1) How to create index old way via intermediate HFiles?
I see “direct” option for IndexTool but description says its disabled:
private static final Option DIRECT_API_OPTION = new Option("direct", "direct",
false,
"This parameter is deprecated. Direct mode will be used whether it is set
or not.

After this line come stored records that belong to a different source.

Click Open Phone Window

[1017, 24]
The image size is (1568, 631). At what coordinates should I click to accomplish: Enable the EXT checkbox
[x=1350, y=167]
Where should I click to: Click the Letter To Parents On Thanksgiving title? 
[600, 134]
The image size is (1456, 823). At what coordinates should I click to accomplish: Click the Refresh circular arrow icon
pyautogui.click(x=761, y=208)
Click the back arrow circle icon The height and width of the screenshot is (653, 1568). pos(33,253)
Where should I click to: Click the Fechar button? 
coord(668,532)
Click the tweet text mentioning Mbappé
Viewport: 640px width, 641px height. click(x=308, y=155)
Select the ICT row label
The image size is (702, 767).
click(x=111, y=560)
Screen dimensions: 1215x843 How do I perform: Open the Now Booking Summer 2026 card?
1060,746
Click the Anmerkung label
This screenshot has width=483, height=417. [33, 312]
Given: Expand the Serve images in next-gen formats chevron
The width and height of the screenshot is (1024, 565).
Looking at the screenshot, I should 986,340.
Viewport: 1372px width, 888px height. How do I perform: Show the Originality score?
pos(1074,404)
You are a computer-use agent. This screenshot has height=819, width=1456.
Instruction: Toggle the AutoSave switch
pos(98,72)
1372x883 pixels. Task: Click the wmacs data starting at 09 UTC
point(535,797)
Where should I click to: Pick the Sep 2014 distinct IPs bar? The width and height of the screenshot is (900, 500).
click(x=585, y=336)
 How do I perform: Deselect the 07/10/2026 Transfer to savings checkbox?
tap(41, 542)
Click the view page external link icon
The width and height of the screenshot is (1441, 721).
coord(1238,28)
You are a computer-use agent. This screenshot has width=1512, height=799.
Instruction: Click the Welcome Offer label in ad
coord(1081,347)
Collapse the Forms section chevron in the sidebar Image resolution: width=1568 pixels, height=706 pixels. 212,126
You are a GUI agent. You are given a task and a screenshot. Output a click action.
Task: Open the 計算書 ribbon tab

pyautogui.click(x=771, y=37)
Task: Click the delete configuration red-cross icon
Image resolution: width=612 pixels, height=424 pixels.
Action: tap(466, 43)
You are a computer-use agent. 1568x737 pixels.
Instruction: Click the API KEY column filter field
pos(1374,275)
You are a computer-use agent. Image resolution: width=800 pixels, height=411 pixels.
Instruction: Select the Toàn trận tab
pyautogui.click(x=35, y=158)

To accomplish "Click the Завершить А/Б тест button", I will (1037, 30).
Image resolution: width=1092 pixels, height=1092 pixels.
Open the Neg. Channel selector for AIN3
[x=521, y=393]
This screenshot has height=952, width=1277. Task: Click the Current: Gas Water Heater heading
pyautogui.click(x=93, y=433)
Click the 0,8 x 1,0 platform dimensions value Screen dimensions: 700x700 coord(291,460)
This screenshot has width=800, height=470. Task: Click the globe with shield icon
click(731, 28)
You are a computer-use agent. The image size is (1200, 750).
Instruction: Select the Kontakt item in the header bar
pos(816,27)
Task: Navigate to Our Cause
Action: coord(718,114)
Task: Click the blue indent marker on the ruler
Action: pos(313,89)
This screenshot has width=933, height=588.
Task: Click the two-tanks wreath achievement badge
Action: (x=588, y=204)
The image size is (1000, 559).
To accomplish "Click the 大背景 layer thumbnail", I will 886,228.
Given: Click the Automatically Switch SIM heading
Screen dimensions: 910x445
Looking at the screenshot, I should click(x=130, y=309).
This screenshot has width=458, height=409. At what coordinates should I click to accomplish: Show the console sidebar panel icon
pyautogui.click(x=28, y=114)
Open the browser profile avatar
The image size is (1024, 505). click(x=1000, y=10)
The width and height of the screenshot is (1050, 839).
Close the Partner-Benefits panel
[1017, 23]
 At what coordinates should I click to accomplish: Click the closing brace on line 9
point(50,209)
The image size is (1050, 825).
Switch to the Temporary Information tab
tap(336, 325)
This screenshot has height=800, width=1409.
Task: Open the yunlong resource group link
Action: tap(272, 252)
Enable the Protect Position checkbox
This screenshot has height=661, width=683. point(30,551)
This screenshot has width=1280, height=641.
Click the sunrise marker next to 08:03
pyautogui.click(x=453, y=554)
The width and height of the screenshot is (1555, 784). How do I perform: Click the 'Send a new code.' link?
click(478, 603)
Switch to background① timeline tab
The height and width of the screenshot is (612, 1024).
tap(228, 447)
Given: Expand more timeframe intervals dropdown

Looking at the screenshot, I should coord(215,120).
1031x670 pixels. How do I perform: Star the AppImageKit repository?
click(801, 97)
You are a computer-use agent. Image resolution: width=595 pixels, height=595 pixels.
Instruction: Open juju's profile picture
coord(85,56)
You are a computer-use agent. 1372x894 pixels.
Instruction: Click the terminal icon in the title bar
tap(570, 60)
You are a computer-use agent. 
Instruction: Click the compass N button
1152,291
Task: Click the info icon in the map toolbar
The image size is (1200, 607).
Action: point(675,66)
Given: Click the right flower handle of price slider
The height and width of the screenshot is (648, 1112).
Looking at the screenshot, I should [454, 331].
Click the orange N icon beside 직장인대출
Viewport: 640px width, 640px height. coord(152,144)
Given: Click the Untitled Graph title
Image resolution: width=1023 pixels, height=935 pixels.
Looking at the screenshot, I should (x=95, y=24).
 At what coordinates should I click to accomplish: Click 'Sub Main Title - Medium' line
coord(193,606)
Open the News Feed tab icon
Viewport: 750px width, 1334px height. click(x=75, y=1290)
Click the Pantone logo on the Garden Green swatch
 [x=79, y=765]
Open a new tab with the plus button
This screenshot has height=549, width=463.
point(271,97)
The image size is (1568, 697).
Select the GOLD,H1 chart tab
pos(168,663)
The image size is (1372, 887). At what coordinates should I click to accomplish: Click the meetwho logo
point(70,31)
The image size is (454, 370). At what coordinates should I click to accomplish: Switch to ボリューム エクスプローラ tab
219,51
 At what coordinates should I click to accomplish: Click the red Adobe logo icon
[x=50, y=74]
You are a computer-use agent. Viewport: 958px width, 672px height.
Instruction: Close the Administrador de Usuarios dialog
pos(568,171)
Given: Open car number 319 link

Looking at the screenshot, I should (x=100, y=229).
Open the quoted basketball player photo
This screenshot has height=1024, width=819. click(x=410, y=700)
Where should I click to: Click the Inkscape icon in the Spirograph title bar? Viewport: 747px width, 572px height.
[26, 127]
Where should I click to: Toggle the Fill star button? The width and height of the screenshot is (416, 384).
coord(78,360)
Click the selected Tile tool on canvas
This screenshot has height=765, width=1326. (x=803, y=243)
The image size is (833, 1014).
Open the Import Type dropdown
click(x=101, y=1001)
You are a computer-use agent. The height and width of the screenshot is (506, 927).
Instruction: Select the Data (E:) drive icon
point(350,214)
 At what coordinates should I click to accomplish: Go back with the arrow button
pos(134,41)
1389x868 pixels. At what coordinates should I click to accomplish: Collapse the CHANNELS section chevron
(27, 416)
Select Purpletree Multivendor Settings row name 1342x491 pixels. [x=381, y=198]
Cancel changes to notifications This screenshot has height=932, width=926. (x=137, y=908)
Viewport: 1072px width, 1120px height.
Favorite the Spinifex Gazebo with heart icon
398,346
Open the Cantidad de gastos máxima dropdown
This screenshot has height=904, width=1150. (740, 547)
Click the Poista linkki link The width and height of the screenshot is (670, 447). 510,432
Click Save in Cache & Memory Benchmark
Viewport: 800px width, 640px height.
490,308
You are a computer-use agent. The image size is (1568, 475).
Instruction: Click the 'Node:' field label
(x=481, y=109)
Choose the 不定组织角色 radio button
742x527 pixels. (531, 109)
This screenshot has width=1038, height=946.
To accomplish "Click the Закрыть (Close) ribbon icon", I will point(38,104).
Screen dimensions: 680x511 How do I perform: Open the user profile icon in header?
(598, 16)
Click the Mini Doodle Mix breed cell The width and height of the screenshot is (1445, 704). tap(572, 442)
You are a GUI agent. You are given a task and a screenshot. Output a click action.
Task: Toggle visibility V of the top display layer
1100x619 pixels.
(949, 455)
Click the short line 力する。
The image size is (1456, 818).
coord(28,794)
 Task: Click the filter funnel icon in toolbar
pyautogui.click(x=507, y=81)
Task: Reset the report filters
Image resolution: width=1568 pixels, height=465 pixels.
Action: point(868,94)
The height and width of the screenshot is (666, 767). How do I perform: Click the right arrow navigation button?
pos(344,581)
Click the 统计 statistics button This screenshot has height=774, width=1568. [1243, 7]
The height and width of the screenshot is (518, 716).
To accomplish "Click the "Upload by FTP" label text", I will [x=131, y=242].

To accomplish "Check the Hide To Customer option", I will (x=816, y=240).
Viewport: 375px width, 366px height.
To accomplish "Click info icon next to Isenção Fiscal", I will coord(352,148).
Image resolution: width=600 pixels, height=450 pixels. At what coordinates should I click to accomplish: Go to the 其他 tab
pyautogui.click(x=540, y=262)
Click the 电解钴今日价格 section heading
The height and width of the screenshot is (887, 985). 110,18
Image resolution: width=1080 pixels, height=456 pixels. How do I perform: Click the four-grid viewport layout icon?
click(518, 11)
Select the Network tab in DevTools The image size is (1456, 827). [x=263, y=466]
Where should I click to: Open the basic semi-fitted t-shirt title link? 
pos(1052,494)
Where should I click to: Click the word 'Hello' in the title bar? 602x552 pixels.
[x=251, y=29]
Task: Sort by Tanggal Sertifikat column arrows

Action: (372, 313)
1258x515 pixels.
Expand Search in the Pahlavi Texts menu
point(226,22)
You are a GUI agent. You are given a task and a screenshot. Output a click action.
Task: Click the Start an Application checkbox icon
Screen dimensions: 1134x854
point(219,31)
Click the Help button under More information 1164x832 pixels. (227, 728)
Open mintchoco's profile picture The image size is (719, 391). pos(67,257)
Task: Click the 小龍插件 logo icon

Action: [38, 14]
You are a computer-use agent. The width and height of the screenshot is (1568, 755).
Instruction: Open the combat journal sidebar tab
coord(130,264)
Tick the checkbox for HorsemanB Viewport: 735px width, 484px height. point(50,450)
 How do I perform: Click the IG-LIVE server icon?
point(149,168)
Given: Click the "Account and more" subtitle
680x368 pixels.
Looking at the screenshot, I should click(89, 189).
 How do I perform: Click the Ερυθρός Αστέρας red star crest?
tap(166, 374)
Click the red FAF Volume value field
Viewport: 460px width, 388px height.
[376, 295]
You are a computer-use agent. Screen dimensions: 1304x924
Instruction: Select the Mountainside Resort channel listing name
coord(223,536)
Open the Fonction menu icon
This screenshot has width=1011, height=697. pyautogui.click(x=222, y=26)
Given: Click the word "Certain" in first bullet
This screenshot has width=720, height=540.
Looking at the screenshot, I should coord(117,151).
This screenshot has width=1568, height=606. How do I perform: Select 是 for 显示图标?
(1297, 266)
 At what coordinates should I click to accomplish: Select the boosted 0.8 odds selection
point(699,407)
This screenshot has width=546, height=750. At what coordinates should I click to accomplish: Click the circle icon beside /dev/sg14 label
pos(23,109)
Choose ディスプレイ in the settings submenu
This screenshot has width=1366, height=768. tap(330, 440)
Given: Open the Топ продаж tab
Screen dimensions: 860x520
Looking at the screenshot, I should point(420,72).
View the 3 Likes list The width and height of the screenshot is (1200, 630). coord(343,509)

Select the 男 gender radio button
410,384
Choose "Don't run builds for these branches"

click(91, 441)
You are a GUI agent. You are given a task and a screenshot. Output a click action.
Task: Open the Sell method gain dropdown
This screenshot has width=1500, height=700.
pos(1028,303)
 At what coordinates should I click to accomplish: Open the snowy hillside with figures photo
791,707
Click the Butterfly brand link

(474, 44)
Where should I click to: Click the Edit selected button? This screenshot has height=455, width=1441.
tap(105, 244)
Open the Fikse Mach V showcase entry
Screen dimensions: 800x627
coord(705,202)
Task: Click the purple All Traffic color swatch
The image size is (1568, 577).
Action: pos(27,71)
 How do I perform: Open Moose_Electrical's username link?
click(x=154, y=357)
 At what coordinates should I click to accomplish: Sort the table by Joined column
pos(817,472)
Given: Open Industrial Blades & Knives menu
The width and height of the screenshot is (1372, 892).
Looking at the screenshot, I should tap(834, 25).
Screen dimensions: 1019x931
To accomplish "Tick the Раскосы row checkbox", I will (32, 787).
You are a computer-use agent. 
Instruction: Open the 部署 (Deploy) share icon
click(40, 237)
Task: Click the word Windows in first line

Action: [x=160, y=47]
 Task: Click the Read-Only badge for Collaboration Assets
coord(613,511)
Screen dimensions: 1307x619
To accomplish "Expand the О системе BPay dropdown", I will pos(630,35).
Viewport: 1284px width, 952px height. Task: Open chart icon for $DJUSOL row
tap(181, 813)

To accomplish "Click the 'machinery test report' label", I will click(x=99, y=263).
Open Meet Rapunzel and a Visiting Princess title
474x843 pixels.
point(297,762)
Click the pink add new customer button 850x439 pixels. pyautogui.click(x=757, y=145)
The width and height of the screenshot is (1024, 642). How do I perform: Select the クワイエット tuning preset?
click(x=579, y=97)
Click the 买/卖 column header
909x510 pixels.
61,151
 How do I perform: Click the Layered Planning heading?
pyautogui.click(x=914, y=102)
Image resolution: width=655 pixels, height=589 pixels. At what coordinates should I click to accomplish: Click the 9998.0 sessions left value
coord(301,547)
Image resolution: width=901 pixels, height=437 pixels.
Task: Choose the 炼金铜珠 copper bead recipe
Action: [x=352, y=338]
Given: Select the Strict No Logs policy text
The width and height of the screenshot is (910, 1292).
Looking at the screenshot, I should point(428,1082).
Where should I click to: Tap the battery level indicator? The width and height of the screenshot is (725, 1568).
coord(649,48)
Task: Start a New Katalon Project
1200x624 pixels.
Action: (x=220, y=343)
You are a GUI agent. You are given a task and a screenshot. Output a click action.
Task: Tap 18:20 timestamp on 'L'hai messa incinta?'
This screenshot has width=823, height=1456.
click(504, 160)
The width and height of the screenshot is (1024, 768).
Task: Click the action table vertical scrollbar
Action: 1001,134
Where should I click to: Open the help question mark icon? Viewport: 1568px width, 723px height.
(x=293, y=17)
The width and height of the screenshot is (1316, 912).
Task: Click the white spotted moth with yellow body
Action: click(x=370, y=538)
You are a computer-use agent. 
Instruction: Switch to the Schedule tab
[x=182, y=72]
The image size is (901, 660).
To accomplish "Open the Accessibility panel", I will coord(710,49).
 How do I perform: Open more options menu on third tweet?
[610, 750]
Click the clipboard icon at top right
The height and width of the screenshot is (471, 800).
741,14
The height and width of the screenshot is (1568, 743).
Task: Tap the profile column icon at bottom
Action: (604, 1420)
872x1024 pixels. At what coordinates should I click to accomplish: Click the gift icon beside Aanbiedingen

Keeping it for backwards compatibility.”);
2) On phoenix-4.14.2 (old indexes) WAL disabling for index table was possible
by “ALTER TABLE main_table SET DISABLE_WAL=true”
Maybe we can add this feature to 4.16+ ?
3) My main table has VERSIONS=>1. Anyway I decided to major-compacted before
next run and still got Delete mutations
From table metrics ~ 10% of mutations is Delete
I checked my main table, it has loaded IndexRegionObserver:
coprocessor$1 =>
'|org.apache.phoenix.coprocessor.ScanRegionObserver|805306366|',
coprocessor$2 =>
'|org.apache.phoenix.coprocessor.UngroupedAggregateRegionObserver|805306366|',
coprocessor$3 =>
'|org.apache.phoenix.coprocessor.GroupedAggregateRegionObserver|805306366|',
coprocessor$4 =>
'|org.apache.phoenix.coprocessor.ServerCachingEndpointImpl|805306366|',
coprocessor$5 =>
'|org.apache.phoenix.hbase.index.IndexRegionObserver|805306366|org.apache.hadoop.hbase.index.codec.class=org.apache.phoenix.index.PhoenixIndexCodec,index.builder=org.apache.phoenix.index.PhoenixIndexBuilder'
By the way I split index table for more regions, increased
hbase.hregion.memstore.flush.size, hbase.hstore.blockingStoreFiles and get ~
30% speedup.
This is still very slow compared to old index creation.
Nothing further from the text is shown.